The dividend tax of 10 per cent is, however, likely to be done away with to give a fillip to the capital markets.
According to finance ministry analysis, reconciling the conflicting demands for rationalisation in rates suggested by the Kelkar task force and the Rajnath Singh committee, would have an adverse impact on the exchequer.
Accepting all the sugestions of the Singh committee without doing away with exemptions would result in a revenue loss of Rs 22,000 crore (Rs 220 billion) annually, revenue department officials said.
The ministry has, therefore, decided that it would be prudent not to touch the corporate tax rate for the third year running.
This is also because the ministry is not sure about the impact of abolishing the dividend tax. In Budget 2002, former Finance Minister Yashwant Sinha had changed the incidence of dividend tax from companies to individuals.
In spite of the Kelkar report, the impact of eliminating the dividend tax on revenue, is not very clear.
The task force has calculated that while eliminating the tax on dividends would result in a loss of only Rs 1,500 crore (Rs 15 billion), removal of the minimum alternate tax and exemptions allied to the reduction in the corporate tax rate would result in a revenue gain of Rs 10,762 crore (Rs 107.62 billion).
In fact, the revenue nuetrality of the Kelkar report is based on this assumption, on which the revenue department is as yet unwilling to take a call.

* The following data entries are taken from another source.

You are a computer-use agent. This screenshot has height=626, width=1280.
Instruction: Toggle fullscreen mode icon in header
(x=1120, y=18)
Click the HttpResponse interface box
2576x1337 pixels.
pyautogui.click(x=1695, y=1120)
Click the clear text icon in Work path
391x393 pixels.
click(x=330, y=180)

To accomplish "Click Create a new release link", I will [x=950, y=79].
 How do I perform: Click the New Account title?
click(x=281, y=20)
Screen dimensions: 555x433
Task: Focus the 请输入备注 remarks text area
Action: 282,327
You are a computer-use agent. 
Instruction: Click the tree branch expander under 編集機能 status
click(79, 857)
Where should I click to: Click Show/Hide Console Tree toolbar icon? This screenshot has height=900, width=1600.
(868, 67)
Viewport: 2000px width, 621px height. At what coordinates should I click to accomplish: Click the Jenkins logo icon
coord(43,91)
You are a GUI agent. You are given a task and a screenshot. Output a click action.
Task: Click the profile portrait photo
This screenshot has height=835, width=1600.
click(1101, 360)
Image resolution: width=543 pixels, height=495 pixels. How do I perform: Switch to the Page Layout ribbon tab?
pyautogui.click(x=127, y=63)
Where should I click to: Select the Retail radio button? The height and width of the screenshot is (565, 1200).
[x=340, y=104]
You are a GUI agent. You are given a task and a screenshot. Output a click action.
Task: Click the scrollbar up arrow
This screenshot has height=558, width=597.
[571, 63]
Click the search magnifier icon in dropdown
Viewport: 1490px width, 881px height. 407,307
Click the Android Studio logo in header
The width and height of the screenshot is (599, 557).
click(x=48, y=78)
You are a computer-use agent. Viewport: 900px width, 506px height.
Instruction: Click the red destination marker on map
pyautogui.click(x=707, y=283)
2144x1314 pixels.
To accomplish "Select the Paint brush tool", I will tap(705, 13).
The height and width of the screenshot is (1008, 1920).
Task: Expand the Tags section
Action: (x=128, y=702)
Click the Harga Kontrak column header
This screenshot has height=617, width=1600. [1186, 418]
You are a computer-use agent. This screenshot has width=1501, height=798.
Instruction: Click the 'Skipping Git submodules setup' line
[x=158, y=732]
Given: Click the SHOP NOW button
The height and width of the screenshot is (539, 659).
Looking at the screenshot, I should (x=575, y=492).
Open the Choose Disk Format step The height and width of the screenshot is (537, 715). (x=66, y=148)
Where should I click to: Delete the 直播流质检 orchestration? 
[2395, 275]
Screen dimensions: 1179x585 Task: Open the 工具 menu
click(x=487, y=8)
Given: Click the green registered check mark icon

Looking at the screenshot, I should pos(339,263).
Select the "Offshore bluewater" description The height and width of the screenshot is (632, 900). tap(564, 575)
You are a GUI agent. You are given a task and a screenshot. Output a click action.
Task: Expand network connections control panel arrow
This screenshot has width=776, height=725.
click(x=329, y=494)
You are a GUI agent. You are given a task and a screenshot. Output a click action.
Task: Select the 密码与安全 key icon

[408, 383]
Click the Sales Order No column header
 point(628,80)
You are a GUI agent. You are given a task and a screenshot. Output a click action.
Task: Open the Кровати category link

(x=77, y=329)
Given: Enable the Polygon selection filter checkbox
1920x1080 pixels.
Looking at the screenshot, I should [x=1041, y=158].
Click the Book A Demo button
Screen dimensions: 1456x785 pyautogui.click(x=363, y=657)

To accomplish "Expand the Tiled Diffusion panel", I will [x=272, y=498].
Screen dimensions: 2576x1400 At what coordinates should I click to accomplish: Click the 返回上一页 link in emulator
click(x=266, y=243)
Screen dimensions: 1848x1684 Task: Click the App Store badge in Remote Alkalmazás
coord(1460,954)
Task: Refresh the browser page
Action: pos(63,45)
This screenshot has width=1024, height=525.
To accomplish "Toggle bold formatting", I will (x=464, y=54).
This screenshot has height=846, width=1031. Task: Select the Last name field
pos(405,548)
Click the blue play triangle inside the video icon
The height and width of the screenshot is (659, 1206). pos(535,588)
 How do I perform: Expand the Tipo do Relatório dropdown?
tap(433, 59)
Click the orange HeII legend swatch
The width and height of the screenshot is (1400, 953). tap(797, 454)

The need to reduce the corporate tax rate to the maximum income tax rate rate has been made not only by the Task Force, but also the earlier Shome committee, as well as the NK Singh committee on foreign direct investment.
However, the finance ministry position is based on the argument that corporate tax rates across a large cross section of countries are about 34 per cent and so the domestic rates are not high.
The annual collection from corporate tax is estimated at Rs 48,616 crore (Rs 486.16 billion) for the current fiscal year. The comparable figure from 2001-02 was Rs 39,059 crore (Rs 390.59 billion).